Ajit Jain, the 66-year-old insurance chief at Berkshire Hathaway, moved a step closer to becoming the chief executive of the famed investment conglomerate after billionaire chairman Warren Buffett named him the insurance business vice-chairman, a level in the hierarchy the India-born executive would now share with the group's energy boss Greg Abel.
While Warren Buffett's son Howard Buffett would succeed him as Berkshire chairman, the chief executive's position was still open, but has just narrowed to the two, reports indicate.

Jain is one of the favourites of Buffett, who doesn't miss an opportunity to praise the Indian Institute of Technology-Kharagpur alumnus who lifted a sagging insurance business to great heights.

"When Ajit entered Berkshire's office on a Saturday in 1986, he did not have a day's experience in the insurance business. Nevertheless, Mike Goldberg, then our manager of insurance, handed him the keys to our small and struggling reinsurance business. With that move, Mike achieved sainthood: Since then, Ajit has created tens of billions of value for Berkshire shareholders. If there were ever to be another Ajit and you could swap me for him, don't hesitate. Make the trade!"

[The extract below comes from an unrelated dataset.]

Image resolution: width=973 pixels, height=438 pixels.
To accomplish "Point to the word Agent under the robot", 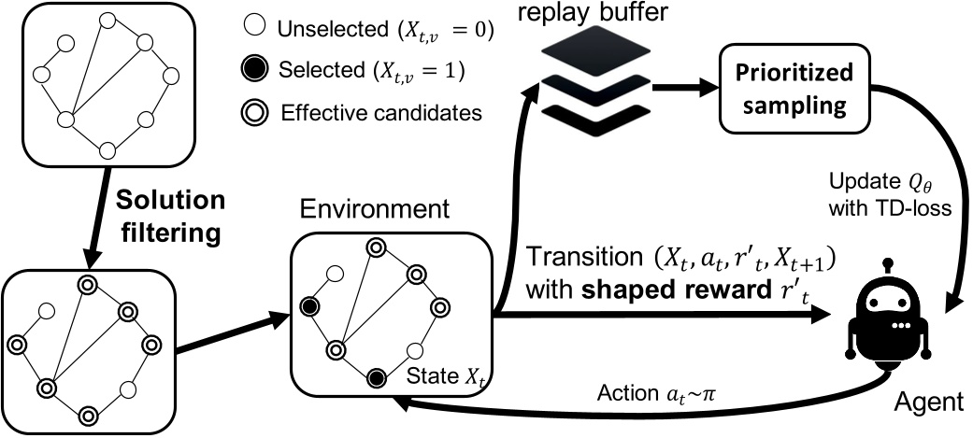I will point(928,403).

The bouquets from the Oracle of Omaha included public admiration of Jain's ability to negotiate challenges. If someone has an option to save one of the three in a sinking ship that included himself, his business partner Charlie Munger and Ajit Jain, opt for Jain. ``Swim to Ajit,'' Buffett wrote in a letter to shareholders.

The Odisha-born Jain's first choice was not financial services, but technology-related salesmanship at IBM. Thanks to the Swadeshi fervour of the then Indian government that led IBM to shut its operations locally, Jain moved to secure an MBA at Harvard.

Jain, a cousin of former Co-CEO of Deutsche Bank Anshu Jain, is a humble man. He visits New Delhi occasionally to meet his family, but on such occasions, Jain can often be sighted travelling in non-air-conditioned metered taxis.

Berkshire's insurance businesses generated after-tax earnings of $1.4 billion from underwriting in 2016, an increase of $208 million from a year ago.

While the insurance business that Jain heads is a risky one, he doesn't expose the company to risk.

"His operation combines capacity, speed, decisiveness and, most important, brains in a manner unique in the insurance business," Buffet once wrote. "Yet he never exposes Berkshire to risks that are inappropriate in relation to our resources."

Buffett is so impressed with Jain that once he wrote to Jain's parents asking whether they have one more Ajit. The star was embarrassed when his parents framed the letter and hung it in the family living room in New Delhi.

How does one become so much loved by the god of investing?

"Buffett looks for managers who love their work and not money," Jain had told ET in a conversation in 2011.